**Records for processing**
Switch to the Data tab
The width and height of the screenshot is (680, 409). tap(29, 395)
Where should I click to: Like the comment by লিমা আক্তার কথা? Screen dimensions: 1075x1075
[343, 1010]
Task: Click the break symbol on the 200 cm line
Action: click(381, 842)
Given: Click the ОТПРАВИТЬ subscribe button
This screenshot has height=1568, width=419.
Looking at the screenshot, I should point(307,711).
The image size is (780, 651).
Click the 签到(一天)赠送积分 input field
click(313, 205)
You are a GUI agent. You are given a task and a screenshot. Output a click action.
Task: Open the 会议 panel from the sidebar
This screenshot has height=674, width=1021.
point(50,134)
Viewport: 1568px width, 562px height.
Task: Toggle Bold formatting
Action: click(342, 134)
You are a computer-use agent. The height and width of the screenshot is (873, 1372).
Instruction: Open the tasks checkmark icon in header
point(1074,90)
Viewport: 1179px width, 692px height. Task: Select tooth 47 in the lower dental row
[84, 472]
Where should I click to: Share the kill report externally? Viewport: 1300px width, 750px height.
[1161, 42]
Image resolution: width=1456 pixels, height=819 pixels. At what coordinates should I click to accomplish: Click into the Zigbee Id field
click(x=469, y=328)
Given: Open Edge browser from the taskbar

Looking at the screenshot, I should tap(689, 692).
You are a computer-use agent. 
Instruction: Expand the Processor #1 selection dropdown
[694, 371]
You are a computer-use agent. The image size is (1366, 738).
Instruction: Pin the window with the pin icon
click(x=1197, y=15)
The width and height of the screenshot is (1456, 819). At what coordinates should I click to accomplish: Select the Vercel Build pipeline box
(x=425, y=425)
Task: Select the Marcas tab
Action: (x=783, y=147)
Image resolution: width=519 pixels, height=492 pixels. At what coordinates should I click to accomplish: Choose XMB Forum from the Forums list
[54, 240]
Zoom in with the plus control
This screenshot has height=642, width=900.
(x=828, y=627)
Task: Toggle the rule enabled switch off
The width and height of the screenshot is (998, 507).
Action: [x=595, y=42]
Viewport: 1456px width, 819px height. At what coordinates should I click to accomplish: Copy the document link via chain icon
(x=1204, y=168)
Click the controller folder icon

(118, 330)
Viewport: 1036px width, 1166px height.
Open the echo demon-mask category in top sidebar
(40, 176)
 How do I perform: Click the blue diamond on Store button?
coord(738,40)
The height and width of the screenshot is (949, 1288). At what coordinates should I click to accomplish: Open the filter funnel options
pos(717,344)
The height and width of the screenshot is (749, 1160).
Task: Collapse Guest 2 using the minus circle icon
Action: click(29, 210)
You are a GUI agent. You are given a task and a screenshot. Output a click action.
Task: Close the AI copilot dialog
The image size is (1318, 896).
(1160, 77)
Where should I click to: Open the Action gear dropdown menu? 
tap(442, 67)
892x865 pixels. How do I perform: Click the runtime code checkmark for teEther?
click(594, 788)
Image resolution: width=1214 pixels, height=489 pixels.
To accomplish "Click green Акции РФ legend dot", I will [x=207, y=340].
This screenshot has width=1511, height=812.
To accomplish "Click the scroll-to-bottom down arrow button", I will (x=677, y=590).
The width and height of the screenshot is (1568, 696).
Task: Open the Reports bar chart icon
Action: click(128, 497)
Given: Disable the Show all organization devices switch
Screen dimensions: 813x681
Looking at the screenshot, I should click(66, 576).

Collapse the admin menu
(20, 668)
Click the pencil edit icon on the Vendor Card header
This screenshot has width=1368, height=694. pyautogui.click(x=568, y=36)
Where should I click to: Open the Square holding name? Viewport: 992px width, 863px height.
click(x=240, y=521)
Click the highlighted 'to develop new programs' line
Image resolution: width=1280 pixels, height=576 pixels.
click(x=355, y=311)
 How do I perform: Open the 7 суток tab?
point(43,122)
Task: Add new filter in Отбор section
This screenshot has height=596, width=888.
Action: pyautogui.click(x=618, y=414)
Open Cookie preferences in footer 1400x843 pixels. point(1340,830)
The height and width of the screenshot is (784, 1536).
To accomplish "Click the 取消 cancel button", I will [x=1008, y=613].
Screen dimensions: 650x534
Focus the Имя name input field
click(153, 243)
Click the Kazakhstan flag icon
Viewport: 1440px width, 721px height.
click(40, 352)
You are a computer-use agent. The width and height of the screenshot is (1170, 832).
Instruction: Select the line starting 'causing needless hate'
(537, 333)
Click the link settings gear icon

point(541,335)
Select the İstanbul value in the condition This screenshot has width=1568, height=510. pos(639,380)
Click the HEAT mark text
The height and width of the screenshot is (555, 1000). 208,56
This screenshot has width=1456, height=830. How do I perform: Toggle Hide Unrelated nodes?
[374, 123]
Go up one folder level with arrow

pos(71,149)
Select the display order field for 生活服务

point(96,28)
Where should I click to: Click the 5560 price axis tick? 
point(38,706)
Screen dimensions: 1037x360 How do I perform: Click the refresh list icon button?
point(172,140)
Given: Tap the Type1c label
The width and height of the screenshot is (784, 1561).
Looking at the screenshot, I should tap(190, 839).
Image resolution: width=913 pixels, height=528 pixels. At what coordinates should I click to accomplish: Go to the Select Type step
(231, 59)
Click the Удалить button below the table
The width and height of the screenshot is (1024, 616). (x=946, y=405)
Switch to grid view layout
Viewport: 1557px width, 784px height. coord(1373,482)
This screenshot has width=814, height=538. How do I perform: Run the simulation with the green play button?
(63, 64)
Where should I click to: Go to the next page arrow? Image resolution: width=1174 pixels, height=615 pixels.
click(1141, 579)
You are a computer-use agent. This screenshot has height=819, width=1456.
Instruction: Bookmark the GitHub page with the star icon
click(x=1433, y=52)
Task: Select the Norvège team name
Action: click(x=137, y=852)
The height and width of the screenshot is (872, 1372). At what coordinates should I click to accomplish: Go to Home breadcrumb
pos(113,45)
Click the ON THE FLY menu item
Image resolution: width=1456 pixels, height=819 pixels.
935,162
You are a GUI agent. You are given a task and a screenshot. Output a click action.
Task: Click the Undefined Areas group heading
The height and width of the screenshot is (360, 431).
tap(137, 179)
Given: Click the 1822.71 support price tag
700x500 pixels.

**Task prompt**
Rewrite all of the entries above, swapping each "computer-use agent" for "desktop agent" and keeping everything else unchanged.

**Task response**
Switch to the Data tab
The width and height of the screenshot is (680, 409). tap(29, 395)
Where should I click to: Like the comment by লিমা আক্তার কথা? Screen dimensions: 1075x1075
[343, 1010]
Task: Click the break symbol on the 200 cm line
Action: click(381, 842)
Given: Click the ОТПРАВИТЬ subscribe button
This screenshot has height=1568, width=419.
Looking at the screenshot, I should point(307,711).
The image size is (780, 651).
Click the 签到(一天)赠送积分 input field
click(313, 205)
You are a GUI agent. You are given a task and a screenshot. Output a click action.
Task: Open the 会议 panel from the sidebar
This screenshot has height=674, width=1021.
point(50,134)
Viewport: 1568px width, 562px height.
Task: Toggle Bold formatting
Action: click(342, 134)
You are a desktop agent. The height and width of the screenshot is (873, 1372).
Instruction: Open the tasks checkmark icon in header
point(1074,90)
Viewport: 1179px width, 692px height. Task: Select tooth 47 in the lower dental row
[84, 472]
Where should I click to: Share the kill report externally? Viewport: 1300px width, 750px height.
[1161, 42]
Image resolution: width=1456 pixels, height=819 pixels. At what coordinates should I click to accomplish: Click into the Zigbee Id field
click(x=469, y=328)
Given: Open Edge browser from the taskbar

Looking at the screenshot, I should tap(689, 692).
You are a desktop agent. 
Instruction: Expand the Processor #1 selection dropdown
[694, 371]
You are a desktop agent. The image size is (1366, 738).
Instruction: Pin the window with the pin icon
click(x=1197, y=15)
The width and height of the screenshot is (1456, 819). At what coordinates should I click to accomplish: Select the Vercel Build pipeline box
(x=425, y=425)
Task: Select the Marcas tab
Action: (x=783, y=147)
Image resolution: width=519 pixels, height=492 pixels. At what coordinates should I click to accomplish: Choose XMB Forum from the Forums list
[54, 240]
Zoom in with the plus control
This screenshot has height=642, width=900.
(x=828, y=627)
Task: Toggle the rule enabled switch off
The width and height of the screenshot is (998, 507).
Action: [x=595, y=42]
Viewport: 1456px width, 819px height. At what coordinates should I click to accomplish: Copy the document link via chain icon
(x=1204, y=168)
Click the controller folder icon

(118, 330)
Viewport: 1036px width, 1166px height.
Open the echo demon-mask category in top sidebar
(40, 176)
 How do I perform: Click the blue diamond on Store button?
coord(738,40)
The height and width of the screenshot is (949, 1288). At what coordinates should I click to accomplish: Open the filter funnel options
pos(717,344)
The height and width of the screenshot is (749, 1160).
Task: Collapse Guest 2 using the minus circle icon
Action: click(29, 210)
You are a GUI agent. You are given a task and a screenshot. Output a click action.
Task: Close the AI copilot dialog
The image size is (1318, 896).
(1160, 77)
Where should I click to: Open the Action gear dropdown menu? 
tap(442, 67)
892x865 pixels. How do I perform: Click the runtime code checkmark for teEther?
click(594, 788)
Image resolution: width=1214 pixels, height=489 pixels.
To accomplish "Click green Акции РФ legend dot", I will [x=207, y=340].
This screenshot has width=1511, height=812.
To accomplish "Click the scroll-to-bottom down arrow button", I will (x=677, y=590).
The width and height of the screenshot is (1568, 696).
Task: Open the Reports bar chart icon
Action: click(128, 497)
Given: Disable the Show all organization devices switch
Screen dimensions: 813x681
Looking at the screenshot, I should click(66, 576).

Collapse the admin menu
(20, 668)
Click the pencil edit icon on the Vendor Card header
This screenshot has width=1368, height=694. pyautogui.click(x=568, y=36)
Where should I click to: Open the Square holding name? Viewport: 992px width, 863px height.
click(x=240, y=521)
Click the highlighted 'to develop new programs' line
Image resolution: width=1280 pixels, height=576 pixels.
click(x=355, y=311)
 How do I perform: Open the 7 суток tab?
point(43,122)
Task: Add new filter in Отбор section
This screenshot has height=596, width=888.
Action: pyautogui.click(x=618, y=414)
Open Cookie preferences in footer 1400x843 pixels. point(1340,830)
The height and width of the screenshot is (784, 1536).
To accomplish "Click the 取消 cancel button", I will [x=1008, y=613].
Screen dimensions: 650x534
Focus the Имя name input field
click(153, 243)
Click the Kazakhstan flag icon
Viewport: 1440px width, 721px height.
click(40, 352)
You are a desktop agent. The width and height of the screenshot is (1170, 832).
Instruction: Select the line starting 'causing needless hate'
(537, 333)
Click the link settings gear icon

point(541,335)
Select the İstanbul value in the condition This screenshot has width=1568, height=510. pos(639,380)
Click the HEAT mark text
The height and width of the screenshot is (555, 1000). 208,56
This screenshot has width=1456, height=830. How do I perform: Toggle Hide Unrelated nodes?
[374, 123]
Go up one folder level with arrow

pos(71,149)
Select the display order field for 生活服务

point(96,28)
Where should I click to: Click the 5560 price axis tick? 
point(38,706)
Screen dimensions: 1037x360 How do I perform: Click the refresh list icon button?
point(172,140)
Given: Tap the Type1c label
The width and height of the screenshot is (784, 1561).
Looking at the screenshot, I should tap(190, 839).
Image resolution: width=913 pixels, height=528 pixels. At what coordinates should I click to accomplish: Go to the Select Type step
(231, 59)
Click the Удалить button below the table
The width and height of the screenshot is (1024, 616). (x=946, y=405)
Switch to grid view layout
Viewport: 1557px width, 784px height. coord(1373,482)
This screenshot has width=814, height=538. How do I perform: Run the simulation with the green play button?
(63, 64)
Where should I click to: Go to the next page arrow? Image resolution: width=1174 pixels, height=615 pixels.
click(1141, 579)
You are a desktop agent. This screenshot has height=819, width=1456.
Instruction: Bookmark the GitHub page with the star icon
click(x=1433, y=52)
Task: Select the Norvège team name
Action: click(x=137, y=852)
The height and width of the screenshot is (872, 1372). At what coordinates should I click to accomplish: Go to Home breadcrumb
pos(113,45)
Click the ON THE FLY menu item
Image resolution: width=1456 pixels, height=819 pixels.
935,162
You are a GUI agent. You are given a task and a screenshot. Output a click action.
Task: Click the Undefined Areas group heading
The height and width of the screenshot is (360, 431).
tap(137, 179)
Given: Click the 1822.71 support price tag
700x500 pixels.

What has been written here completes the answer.